* TO DO *
Please repeat, exactly as written, the line containing "Click the Total" and every line after it through the end of the records below, leaving out any pictures.

* SUPPLIED RECORDS *

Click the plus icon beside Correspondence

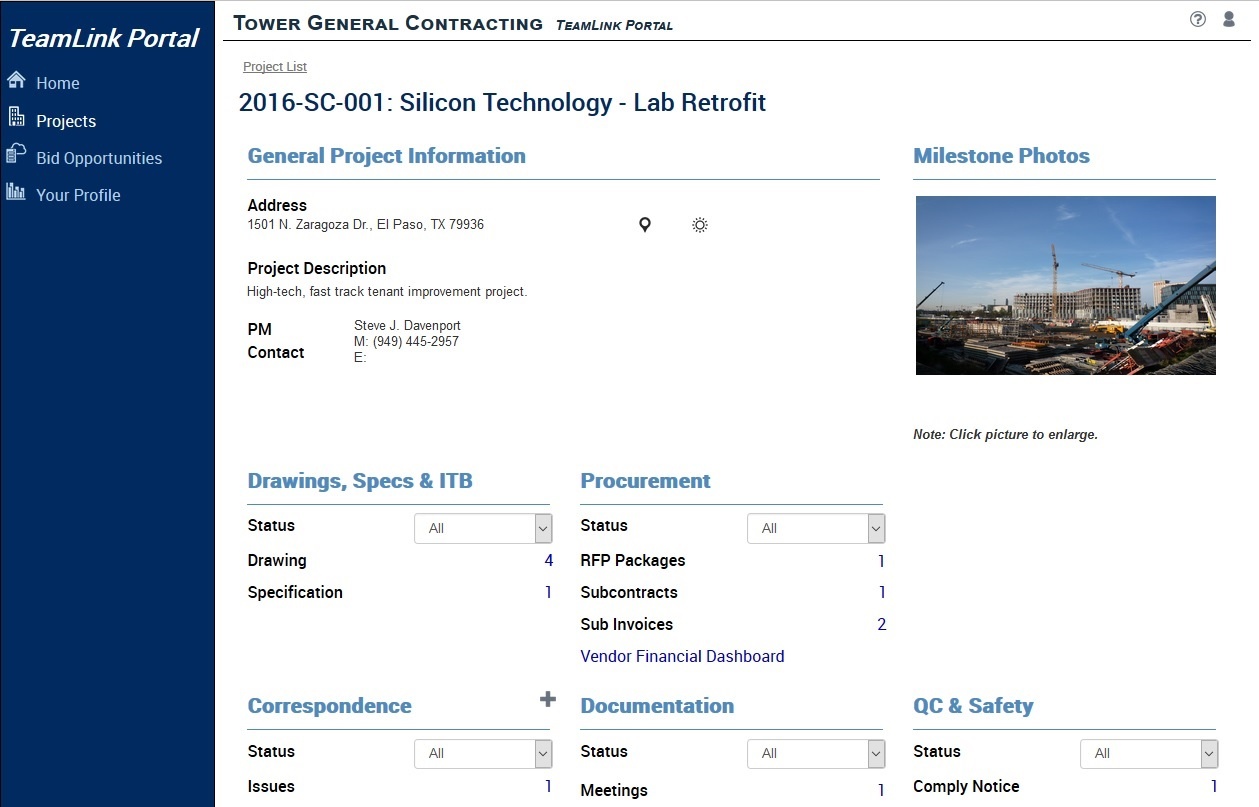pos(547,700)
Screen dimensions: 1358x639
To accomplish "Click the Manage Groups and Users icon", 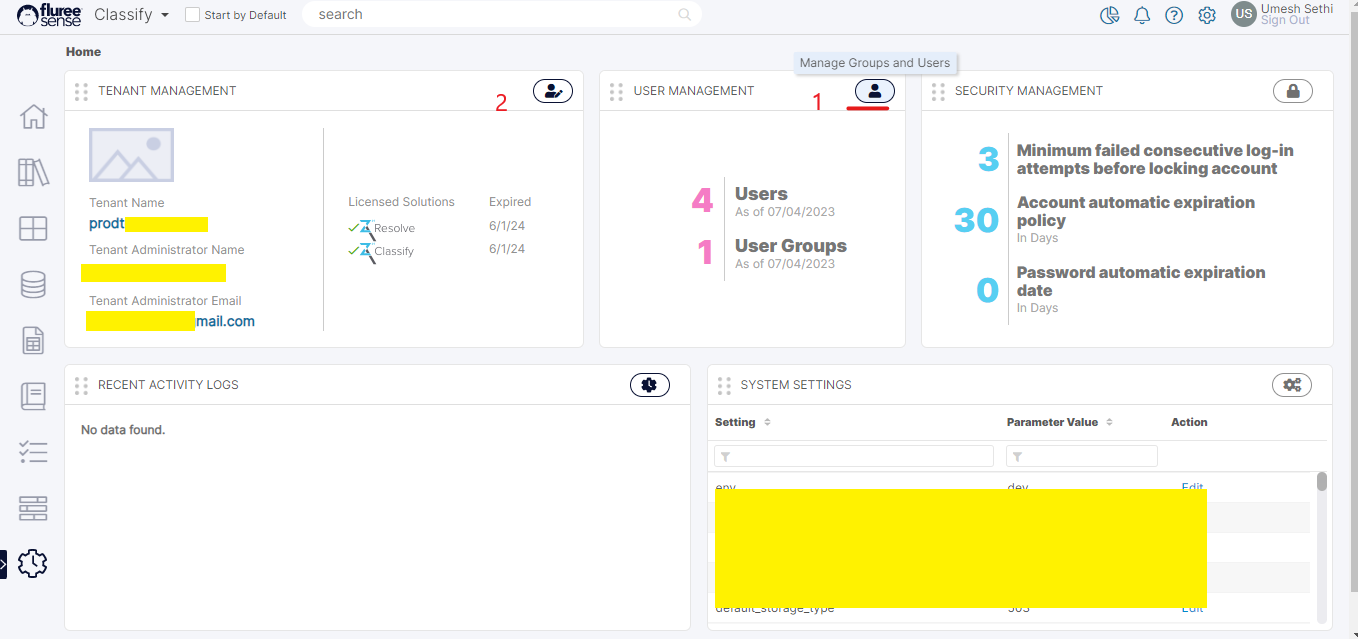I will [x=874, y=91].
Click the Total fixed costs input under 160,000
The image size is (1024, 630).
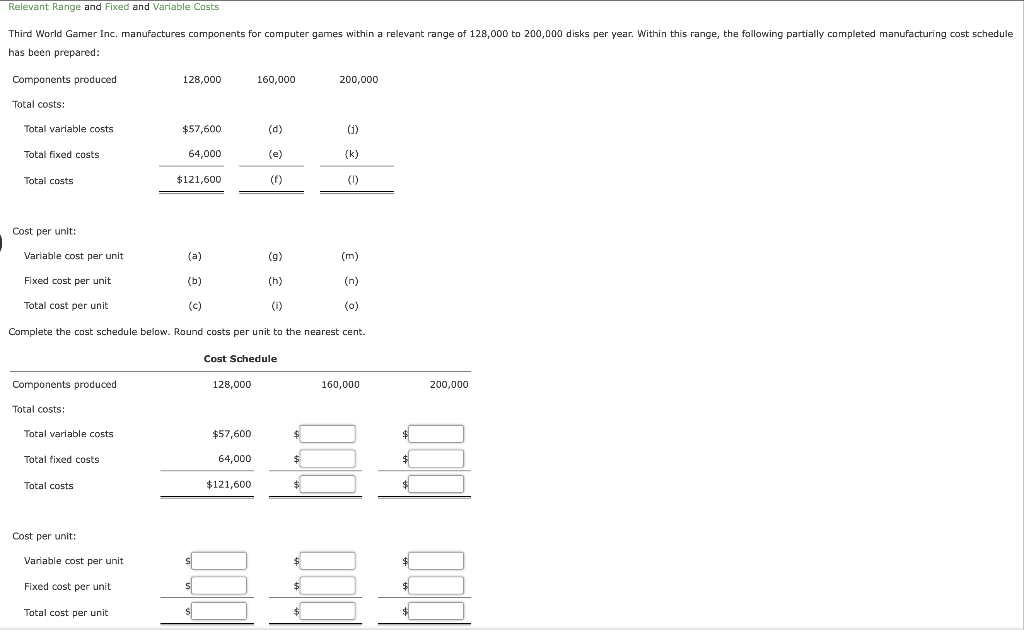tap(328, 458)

* SOLUTION *
Click the Total fixed costs input under 160,000
The image size is (1024, 630).
tap(328, 458)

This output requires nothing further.